Учтем и то, что русские - ядро "совет-ского"народа, выступали и своего рода его центральным социокультурным стержнем, соединяющим национальные сообщества с самым разным уровнем модернизации. В РФ, после государственного "обрезания" западных национальных окраин, русские, по сути, оказались самым "европейским" по уровню модернизации народом государства. Тем самым с позиции срединного, интегрирующего звена они переместились на место модерниза-ционного полюса. "Сводить" же полюса куда сложнее, чем сдвигать к центральной зоне края. Определенная "полюсность" русских и кавказцев - еще одна объективная сложность в конструировании их социокультурной медианы, некоего "компромиссного" социального плацдарма.

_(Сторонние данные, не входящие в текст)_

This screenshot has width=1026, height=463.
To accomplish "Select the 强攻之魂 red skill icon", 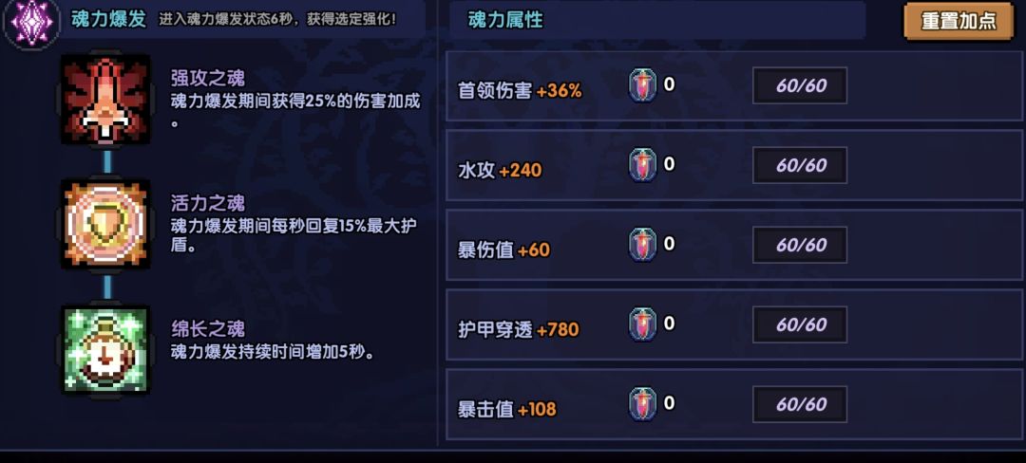I will (105, 100).
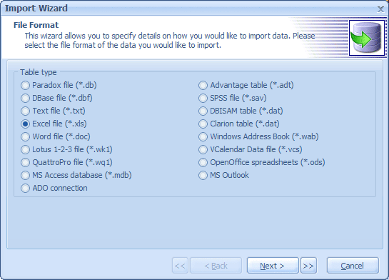Image resolution: width=389 pixels, height=280 pixels.
Task: Choose VCalendar Data file (*.vcs)
Action: [251, 149]
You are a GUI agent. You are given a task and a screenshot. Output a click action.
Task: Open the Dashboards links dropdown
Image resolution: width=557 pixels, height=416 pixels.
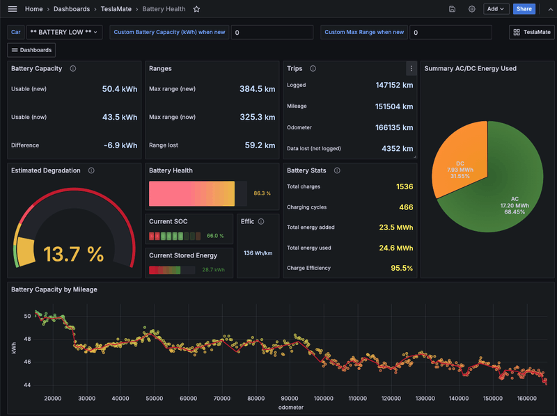pyautogui.click(x=31, y=50)
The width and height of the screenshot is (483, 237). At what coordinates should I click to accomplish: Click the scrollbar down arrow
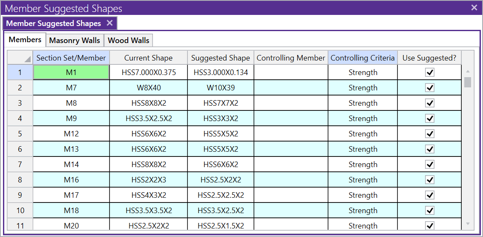click(x=467, y=224)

Итак, повышенная "русскость" РФ, масштабность русского этнического массива в стране - фактор, в известной мере ограничивающий социокультурную "универсальность" (наднациональность) и адаптационную пластичность российского общества. Учитывая же повышенную этнокультурную "прочность" северокавказских сообществ, их способность устойчиво противостоять внешнему давлению, процесс трансформации пирамиды их национальных самоидентичностей и существенное усиление российской составляющей - длительный процесс с открытым исходом. Результативность данной трансформации определяется множеством факторов, динамика и изменчивое соотношение которых в значительной степени непредсказуемы.

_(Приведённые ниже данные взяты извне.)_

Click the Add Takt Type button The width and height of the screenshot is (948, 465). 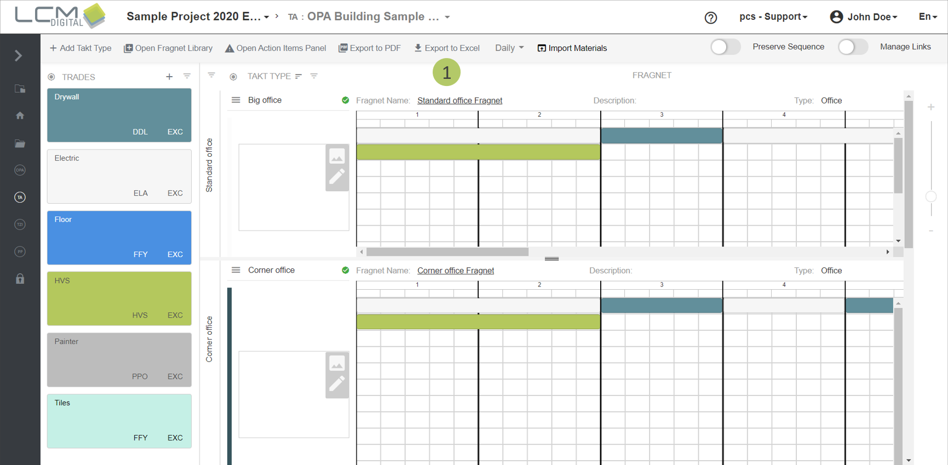click(x=81, y=48)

Но существует и еще одно немаловажное следствие того, что современные северокавказские сообщества располагают, повторим А. А. Цуциева, собственными "почти-государствами", институционально
оформленной матрицей самоопределения. Дело в том, что реально сформированная гражданская нация - это сообщество, имеющее всю территорию государства с его природными и социальными ресурсами в совместном более или менее равноправном пользовании гражданами вне зависимости от их этнической или социальной принадлежности (такая "совместность" и "равноправие", при всех возможных оговорках, были принципами функционирования советского общества).
Нарушение этого принципа для любой части (региона) страны автоматически свидетельствует о проблемах в конструировании гражданской нации. Масштабы нарушений принципа совместности владения территориальными ресурсами, соответственно, напрямую коррелируют с масштабом проблем, которые предстоит решить в процессе создания гражданской нации.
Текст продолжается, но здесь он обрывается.